Go to the line holding "Share [button] (61, 1326)" in the entries below and write out exactly every line down to and including the line holding "Contact Information (115, 2174)".
===============
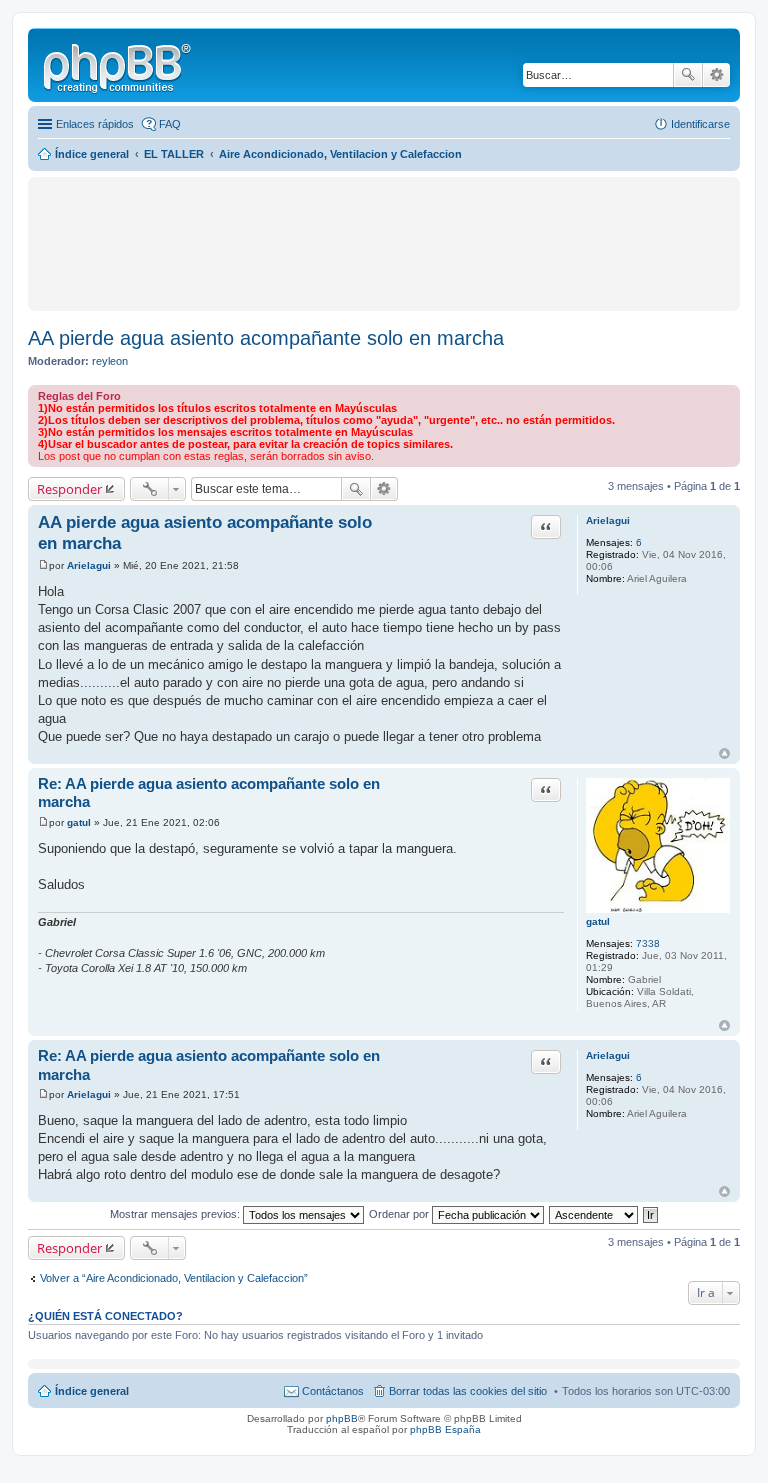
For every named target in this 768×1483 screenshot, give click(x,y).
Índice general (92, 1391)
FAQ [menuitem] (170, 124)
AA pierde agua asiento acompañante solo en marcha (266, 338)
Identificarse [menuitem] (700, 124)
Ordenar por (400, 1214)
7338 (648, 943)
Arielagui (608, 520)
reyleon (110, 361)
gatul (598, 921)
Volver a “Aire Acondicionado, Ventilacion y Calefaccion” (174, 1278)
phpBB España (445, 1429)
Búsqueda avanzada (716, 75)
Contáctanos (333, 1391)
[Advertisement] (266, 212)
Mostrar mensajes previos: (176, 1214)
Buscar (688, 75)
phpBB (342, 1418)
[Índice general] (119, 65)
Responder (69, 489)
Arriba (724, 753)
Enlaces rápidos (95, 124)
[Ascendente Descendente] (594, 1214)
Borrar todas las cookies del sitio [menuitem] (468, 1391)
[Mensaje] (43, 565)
===============
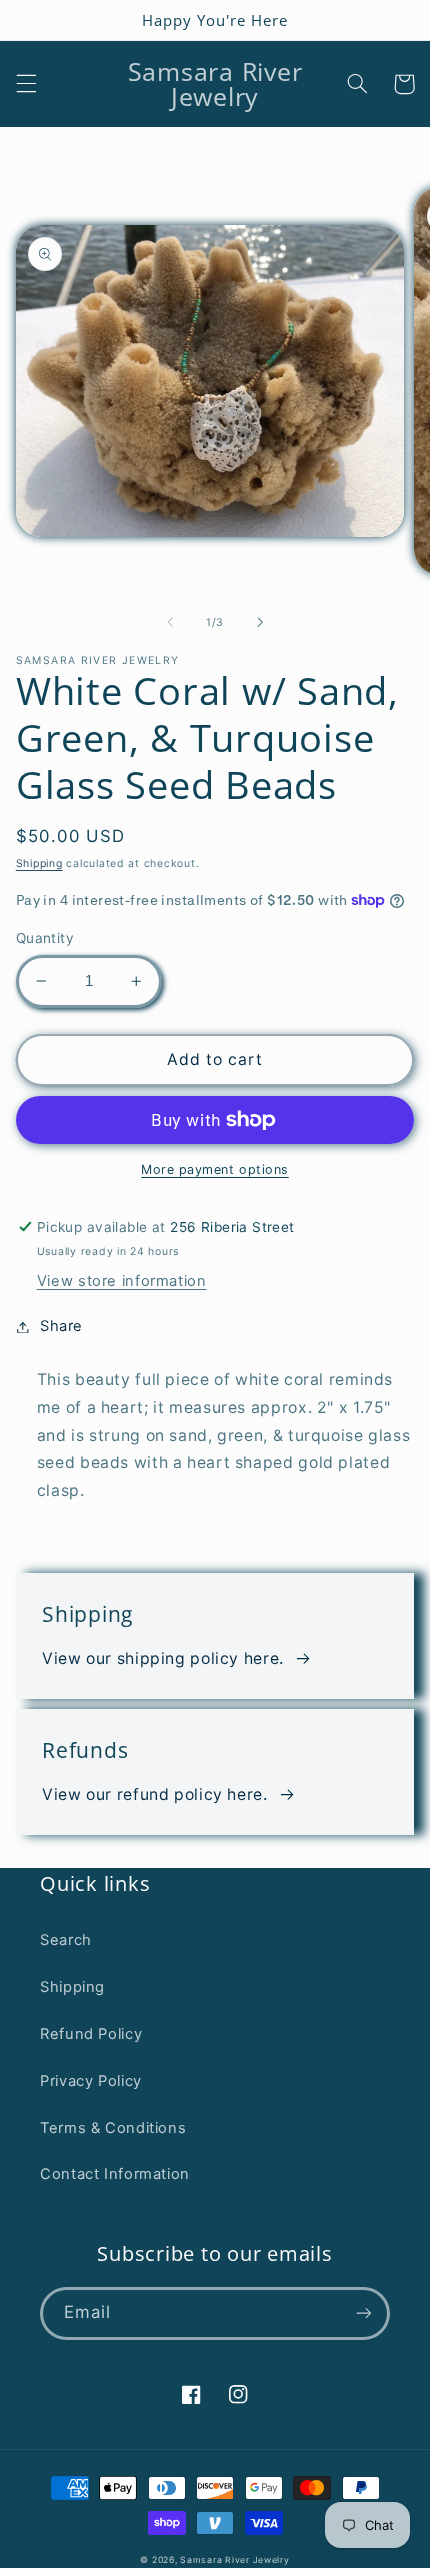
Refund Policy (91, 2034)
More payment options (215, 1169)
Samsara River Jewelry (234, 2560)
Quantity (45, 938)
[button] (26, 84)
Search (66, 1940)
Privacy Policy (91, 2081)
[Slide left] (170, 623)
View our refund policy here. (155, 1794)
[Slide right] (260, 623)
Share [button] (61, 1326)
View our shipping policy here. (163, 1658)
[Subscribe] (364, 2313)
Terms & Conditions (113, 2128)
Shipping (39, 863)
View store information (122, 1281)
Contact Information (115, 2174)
===============
▶ _RESPONSE TO THE EXERCISE_:
Share [button] (61, 1326)
View our shipping policy here. (163, 1658)
[Subscribe] (364, 2313)
Terms & Conditions (113, 2128)
Shipping (39, 863)
View store information (122, 1281)
Contact Information (115, 2174)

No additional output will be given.